Saved entries:
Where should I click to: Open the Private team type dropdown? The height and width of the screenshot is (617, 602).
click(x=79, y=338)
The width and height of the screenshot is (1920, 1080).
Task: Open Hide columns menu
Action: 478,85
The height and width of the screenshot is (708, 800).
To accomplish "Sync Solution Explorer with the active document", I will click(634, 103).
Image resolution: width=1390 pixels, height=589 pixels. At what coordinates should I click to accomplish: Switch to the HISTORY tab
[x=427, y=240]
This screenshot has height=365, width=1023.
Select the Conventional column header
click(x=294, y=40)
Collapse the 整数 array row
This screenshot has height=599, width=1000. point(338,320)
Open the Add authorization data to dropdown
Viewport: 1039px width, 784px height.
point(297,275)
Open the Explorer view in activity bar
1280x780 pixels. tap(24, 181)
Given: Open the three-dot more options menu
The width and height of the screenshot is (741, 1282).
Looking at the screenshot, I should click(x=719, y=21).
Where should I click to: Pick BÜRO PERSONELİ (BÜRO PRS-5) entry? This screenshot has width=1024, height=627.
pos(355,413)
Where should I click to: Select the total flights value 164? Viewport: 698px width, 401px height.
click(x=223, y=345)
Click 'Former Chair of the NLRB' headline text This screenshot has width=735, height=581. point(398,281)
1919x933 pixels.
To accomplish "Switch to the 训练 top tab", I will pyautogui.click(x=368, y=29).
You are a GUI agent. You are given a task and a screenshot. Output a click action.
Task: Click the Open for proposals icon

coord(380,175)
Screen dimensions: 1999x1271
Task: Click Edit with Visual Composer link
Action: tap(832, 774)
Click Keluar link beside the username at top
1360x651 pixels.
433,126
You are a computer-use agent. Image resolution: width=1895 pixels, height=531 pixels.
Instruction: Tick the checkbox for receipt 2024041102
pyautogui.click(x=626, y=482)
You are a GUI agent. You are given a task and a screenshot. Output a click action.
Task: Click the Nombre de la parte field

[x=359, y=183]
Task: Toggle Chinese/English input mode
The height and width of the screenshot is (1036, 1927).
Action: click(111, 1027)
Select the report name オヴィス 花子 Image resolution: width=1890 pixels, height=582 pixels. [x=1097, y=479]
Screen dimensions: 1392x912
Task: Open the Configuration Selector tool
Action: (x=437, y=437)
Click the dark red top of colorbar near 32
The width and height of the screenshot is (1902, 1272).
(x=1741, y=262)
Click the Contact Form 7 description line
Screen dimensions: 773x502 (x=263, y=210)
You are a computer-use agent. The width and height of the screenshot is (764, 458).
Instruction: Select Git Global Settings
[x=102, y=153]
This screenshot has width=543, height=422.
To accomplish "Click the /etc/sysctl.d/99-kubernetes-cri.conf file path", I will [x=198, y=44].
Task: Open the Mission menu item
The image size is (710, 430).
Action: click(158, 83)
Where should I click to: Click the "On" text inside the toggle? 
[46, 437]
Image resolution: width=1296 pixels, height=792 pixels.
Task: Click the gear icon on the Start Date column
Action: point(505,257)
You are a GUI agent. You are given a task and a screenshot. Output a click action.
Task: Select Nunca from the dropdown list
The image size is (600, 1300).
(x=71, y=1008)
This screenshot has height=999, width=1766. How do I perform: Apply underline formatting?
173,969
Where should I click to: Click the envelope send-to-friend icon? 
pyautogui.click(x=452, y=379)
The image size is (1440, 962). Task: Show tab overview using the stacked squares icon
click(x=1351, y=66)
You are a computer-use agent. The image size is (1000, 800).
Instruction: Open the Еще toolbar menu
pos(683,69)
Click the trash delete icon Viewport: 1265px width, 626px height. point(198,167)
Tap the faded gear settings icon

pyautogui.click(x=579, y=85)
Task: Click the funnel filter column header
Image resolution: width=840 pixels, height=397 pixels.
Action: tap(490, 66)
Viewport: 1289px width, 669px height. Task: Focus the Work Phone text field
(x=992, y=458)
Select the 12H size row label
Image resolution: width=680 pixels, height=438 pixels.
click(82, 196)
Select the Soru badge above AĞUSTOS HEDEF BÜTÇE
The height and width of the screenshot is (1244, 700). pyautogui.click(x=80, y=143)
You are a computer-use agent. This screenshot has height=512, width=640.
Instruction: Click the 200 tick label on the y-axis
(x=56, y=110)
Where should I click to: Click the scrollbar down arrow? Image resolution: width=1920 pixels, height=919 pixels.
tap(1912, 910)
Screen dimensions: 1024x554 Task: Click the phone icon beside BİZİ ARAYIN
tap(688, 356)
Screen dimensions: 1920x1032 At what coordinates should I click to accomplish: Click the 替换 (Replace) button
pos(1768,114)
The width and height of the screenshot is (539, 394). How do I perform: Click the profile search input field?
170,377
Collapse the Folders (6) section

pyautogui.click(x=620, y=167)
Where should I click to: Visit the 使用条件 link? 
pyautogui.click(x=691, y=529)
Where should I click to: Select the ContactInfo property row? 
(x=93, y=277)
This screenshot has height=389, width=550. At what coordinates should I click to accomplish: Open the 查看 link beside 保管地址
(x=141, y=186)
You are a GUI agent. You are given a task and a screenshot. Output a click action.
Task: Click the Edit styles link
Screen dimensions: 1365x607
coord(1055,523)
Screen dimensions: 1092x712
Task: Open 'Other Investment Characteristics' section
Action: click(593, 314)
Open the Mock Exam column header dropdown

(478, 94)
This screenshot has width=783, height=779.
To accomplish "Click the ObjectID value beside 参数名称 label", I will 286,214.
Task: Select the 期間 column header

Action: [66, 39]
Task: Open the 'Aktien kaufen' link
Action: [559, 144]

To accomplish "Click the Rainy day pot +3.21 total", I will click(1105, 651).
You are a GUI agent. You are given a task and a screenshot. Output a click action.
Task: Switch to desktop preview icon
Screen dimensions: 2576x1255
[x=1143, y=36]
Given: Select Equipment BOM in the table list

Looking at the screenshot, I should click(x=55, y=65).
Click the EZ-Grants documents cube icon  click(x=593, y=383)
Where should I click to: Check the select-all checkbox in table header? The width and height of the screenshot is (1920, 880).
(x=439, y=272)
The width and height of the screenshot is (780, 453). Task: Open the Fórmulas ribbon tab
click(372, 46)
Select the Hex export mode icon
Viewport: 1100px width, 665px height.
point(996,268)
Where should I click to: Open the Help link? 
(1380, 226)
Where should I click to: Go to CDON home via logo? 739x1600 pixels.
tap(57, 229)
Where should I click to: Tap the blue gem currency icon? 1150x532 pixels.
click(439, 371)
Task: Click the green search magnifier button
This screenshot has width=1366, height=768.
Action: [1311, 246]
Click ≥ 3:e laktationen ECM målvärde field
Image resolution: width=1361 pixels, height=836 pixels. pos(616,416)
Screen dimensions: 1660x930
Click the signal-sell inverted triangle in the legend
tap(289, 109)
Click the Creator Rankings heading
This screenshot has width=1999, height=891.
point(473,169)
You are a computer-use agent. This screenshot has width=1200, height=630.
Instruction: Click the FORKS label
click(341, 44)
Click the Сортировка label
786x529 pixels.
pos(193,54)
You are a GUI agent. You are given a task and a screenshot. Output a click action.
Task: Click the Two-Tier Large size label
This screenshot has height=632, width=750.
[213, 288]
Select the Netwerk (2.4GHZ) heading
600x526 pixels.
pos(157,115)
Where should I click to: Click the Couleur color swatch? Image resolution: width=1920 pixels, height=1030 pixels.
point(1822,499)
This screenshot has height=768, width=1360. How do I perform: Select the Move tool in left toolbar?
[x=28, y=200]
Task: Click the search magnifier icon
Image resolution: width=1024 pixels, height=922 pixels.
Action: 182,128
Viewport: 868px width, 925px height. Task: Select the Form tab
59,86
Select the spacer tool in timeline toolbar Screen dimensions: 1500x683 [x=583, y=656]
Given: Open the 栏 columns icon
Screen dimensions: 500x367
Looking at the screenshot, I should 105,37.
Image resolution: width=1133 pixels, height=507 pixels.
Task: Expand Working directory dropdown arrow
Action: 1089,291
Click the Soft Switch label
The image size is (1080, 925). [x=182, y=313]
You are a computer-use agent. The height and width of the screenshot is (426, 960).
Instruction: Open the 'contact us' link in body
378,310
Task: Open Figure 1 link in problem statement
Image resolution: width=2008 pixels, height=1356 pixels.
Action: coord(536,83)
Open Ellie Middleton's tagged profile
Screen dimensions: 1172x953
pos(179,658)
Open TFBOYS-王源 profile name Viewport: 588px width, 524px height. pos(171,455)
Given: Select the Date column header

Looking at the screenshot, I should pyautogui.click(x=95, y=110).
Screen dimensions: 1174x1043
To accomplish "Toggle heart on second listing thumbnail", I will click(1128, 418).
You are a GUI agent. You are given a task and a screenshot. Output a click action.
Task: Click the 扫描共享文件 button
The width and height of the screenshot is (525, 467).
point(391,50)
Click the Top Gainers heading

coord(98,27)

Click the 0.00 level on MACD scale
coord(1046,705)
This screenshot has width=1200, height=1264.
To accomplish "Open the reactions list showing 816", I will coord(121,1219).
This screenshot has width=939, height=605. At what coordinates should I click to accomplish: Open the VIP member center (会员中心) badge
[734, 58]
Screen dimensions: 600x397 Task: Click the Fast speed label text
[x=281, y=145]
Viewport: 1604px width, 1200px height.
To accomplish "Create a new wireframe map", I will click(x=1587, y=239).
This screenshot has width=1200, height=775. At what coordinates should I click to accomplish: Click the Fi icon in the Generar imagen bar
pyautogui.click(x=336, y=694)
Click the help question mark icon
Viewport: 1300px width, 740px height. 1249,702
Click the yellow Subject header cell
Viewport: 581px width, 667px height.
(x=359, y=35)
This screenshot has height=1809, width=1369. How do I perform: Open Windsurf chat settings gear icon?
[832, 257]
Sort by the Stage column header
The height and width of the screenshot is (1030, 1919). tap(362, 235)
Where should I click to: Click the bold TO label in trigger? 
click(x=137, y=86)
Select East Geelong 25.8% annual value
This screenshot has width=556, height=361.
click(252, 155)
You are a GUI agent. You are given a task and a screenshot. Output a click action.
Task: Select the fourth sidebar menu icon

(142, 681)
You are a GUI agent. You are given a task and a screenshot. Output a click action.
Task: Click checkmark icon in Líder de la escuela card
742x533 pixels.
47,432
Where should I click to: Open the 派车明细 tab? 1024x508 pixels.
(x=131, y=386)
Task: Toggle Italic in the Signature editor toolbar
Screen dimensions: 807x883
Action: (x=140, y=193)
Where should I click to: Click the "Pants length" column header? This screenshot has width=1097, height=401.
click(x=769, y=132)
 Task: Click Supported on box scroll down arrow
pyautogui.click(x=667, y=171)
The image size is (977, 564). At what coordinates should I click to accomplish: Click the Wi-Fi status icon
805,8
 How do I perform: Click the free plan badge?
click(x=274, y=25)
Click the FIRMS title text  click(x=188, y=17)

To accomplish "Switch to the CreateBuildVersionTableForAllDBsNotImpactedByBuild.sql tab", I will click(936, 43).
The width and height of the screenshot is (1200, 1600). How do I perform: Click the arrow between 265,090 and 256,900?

■ What is being asked: Where a line of the entries contains the word "magnifier", copy that line.

■ Problem solution:
Task: Click the green search magnifier button
Task: Click the search magnifier icon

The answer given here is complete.